====== GIVEN DATA

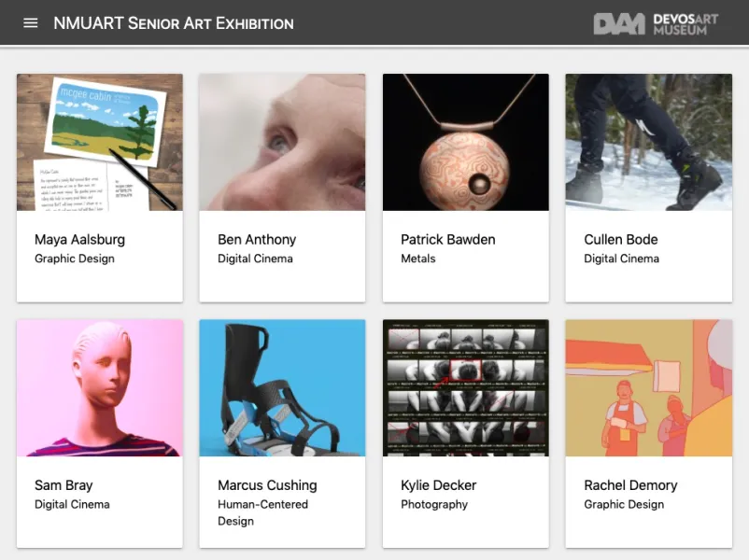The height and width of the screenshot is (560, 749).
Task: Select Sam Bray's Digital Cinema label
Action: [x=73, y=504]
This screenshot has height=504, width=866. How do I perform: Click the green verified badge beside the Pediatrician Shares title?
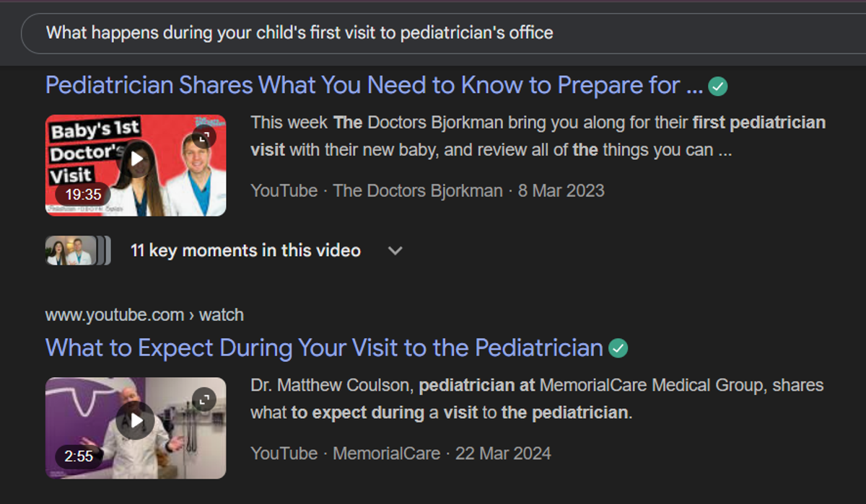[x=718, y=87]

============

▶ _PROBLEM DESCRIPTION_
Would you transcribe exactly, and only, the lines from the one containing "This screenshot has" through the last line of the records above, both included, leaving out the pictures?

▶ _THE ANSWER_
This screenshot has height=504, width=866. How do I perform: Click the green verified badge beside the Pediatrician Shares title?
[x=718, y=87]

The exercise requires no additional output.